I am getting failures of this type:
Completed case 0: Test MPI Communicator Split
0 tests failed out of 1.
Completed case 0: Test MPI Communicator Split
0 tests failed out of 1.
Completed case 0: Test MPI Communicator Split
0 tests failed out of 1.
Completed case 0: Test MPI Communicator Split
0 tests failed out of 1.
===================================================================================
= BAD TERMINATION OF ONE OF YOUR APPLICATION PROCESSES
= PID 16084 RUNNING AT expspicesrv053
= EXIT CODE: 9
= CLEANING UP REMAINING PROCESSES
= YOU CAN IGNORE THE BELOW CLEANUP MESSAGES
===================================================================================
YOUR APPLICATION TERMINATED WITH THE EXIT STRING: Killed (signal 9)
This typically refers to a problem with your application.

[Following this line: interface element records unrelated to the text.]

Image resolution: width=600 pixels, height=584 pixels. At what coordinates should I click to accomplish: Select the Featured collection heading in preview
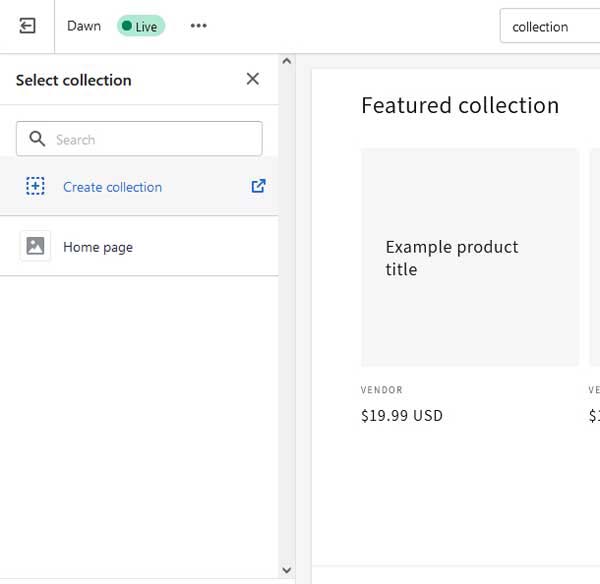[460, 105]
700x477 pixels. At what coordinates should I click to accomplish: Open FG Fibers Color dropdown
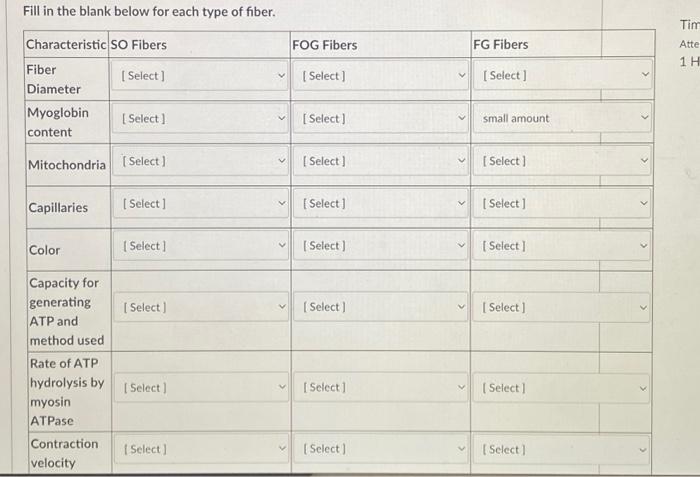coord(562,246)
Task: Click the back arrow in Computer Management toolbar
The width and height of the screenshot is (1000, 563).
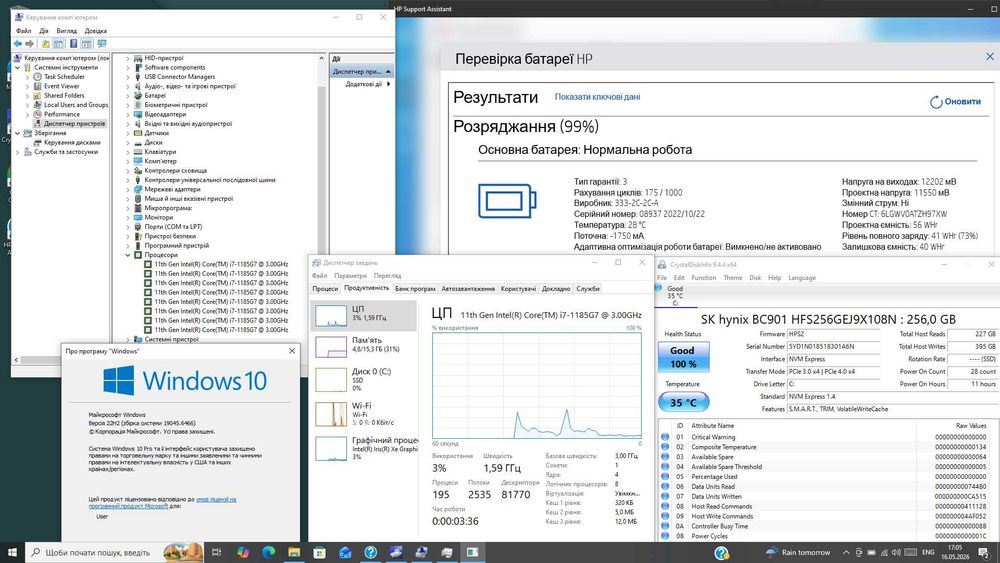Action: 17,43
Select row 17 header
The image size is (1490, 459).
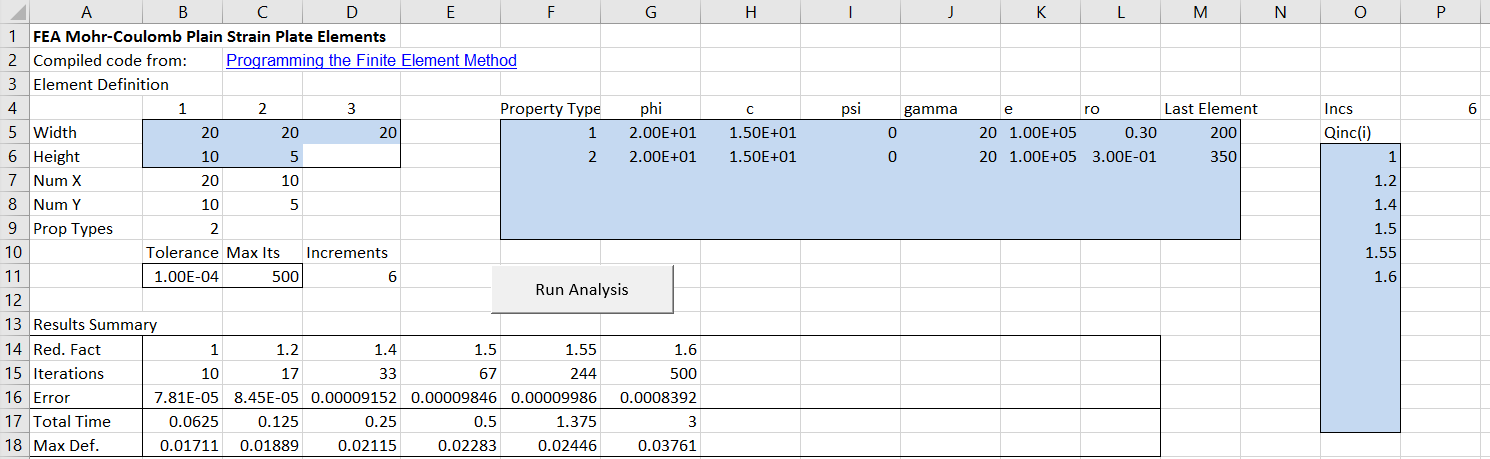14,421
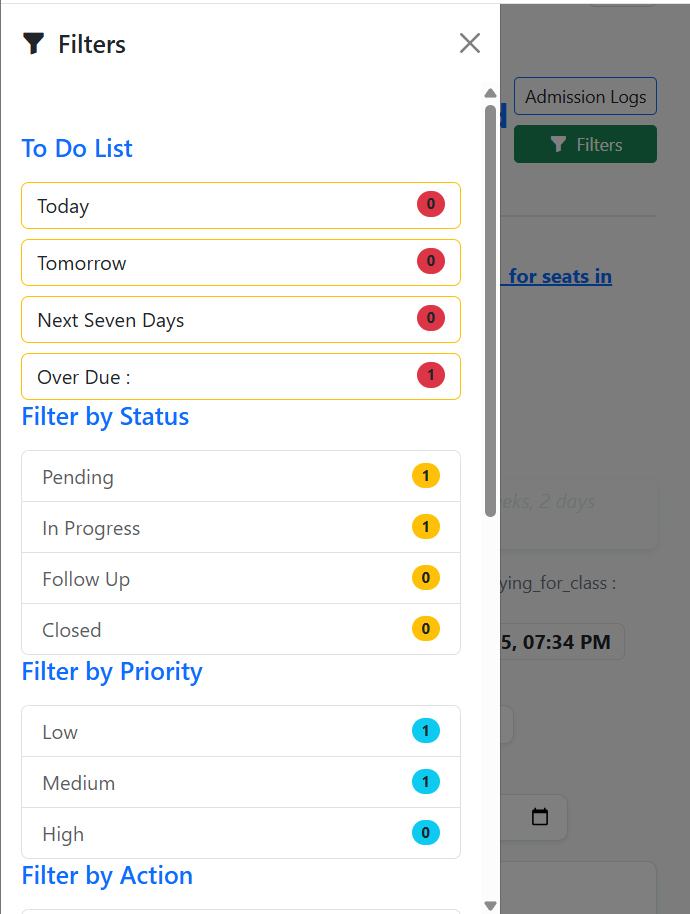Screen dimensions: 690x914
Task: Filter by Medium priority
Action: [240, 783]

Please see the FAQ page for debugging suggestions
Tests that produce this error are e.g. eckit_test_mpi_splitcomm, eckit_test_mpi_group or eckit_test_mpi_internal_access.
What are the steps to reproduce the bug?
Build and run ctests. It seems that the problems occur with mpich but not with openmpi.
Version
develop
Platform (OS and architecture)
Linux
Relevant log output
No response
Accompanying data
No response
Organisation
Met Office
Probably also related to ecmwf/fckit#41
In that issue there's mention of explicit warnings like:
[WARNING] yaksa: 2 leaked handle pool objects
This yaksa is apparently a memory pool used in MPICH.
My hunch is that the eckit approach of calling MPI_Finalize
during the destruction of static objects (after main
) does not play nice with MPICH. @tlmquintino do you have any suggestion?